As I have mentioned in several of previous articles, addiction to opiates is chronic disease of the brain and should be managed as such. It is usually the result of a combination of by genetic, psychosocial and environmental factors that ultimately lead to the development of this relapsing disease. Now that we agree that it is a disease shouldn’t we treat it as such?
Unfortunately, although many of the professionals working in the addiction field agree with this fact they still adopt of the mind set of our great grandfathers who looked down on those patients and considered addiction as an immoral sin and that addicts should repent. Some of the drug treatment programs are resistant to prescribing medications indicated for addiction treatment, rather, they place those patients in what looks like a lock down atmosphere and strip them of their ability to make decisions or communicate with certain people. While this approach may be needed in some cases to avoid external influences on patients as the facility implement their treatment protocols, it should not be generalized. Moreover, patients would be more receptive to the counseling efforts implemented in those facilities if they were comfortable and not suffering from the sever pains and aches associated with withdrawals from opiates.
What do you think will happen once those patients are released back into the society where all the triggers associated with addiction reside?

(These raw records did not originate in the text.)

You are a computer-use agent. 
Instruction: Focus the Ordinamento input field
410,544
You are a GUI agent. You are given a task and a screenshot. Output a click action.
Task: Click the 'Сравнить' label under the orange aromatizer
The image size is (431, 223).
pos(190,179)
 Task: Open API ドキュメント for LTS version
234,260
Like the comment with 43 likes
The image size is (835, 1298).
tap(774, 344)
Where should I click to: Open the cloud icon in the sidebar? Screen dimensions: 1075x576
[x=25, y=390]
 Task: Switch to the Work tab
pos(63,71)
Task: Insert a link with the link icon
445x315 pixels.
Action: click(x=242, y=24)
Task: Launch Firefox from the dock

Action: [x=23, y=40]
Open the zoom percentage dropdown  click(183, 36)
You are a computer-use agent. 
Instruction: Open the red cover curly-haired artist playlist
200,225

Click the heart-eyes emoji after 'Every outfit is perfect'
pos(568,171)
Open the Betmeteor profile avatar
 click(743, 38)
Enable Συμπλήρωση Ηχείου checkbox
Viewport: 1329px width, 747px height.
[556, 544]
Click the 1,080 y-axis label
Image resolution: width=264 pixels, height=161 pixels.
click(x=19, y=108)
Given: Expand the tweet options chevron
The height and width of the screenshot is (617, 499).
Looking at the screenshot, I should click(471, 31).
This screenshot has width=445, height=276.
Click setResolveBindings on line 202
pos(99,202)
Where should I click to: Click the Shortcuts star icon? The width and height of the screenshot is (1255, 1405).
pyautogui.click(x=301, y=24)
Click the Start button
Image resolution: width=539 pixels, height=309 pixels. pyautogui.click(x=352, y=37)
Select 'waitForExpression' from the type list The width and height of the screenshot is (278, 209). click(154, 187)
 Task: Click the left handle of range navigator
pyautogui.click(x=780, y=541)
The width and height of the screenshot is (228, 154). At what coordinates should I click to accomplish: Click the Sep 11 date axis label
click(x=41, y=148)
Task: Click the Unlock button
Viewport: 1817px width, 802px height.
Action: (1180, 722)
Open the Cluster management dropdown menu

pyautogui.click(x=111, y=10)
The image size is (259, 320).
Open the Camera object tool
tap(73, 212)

Also have you ever seen a diabetic who is not very compliant with their doctor’s recommendations placed in a diabetic rehab?
Treatment should be individualized and as recovery moves forward patients should gradually be empowered to take control of their life in order to eventually become productive members of the society.
In contrast, the outpatient programs using Buprenorphine, implement an approach which deals with addiction as a chronic relapsing disease that needs medical treatment in the form of medications in addition to psychosocial rehabilitation. While being on Buprenorphine, patients are relieved from the dreadful symptoms of withdrawals and cravings. This helps patients develop the interest and passion to participate in their rehabilitation process and makes the education efforts on our parts much easier.
The stigma imposed by our society on patient suffering from addiction has a profound negative impact on the recovery process. We hope that through education, research and solid evidence the medical community would be able to change the views and beliefs of the society and some of the professionals in order to provide the best treatment approach to our patients.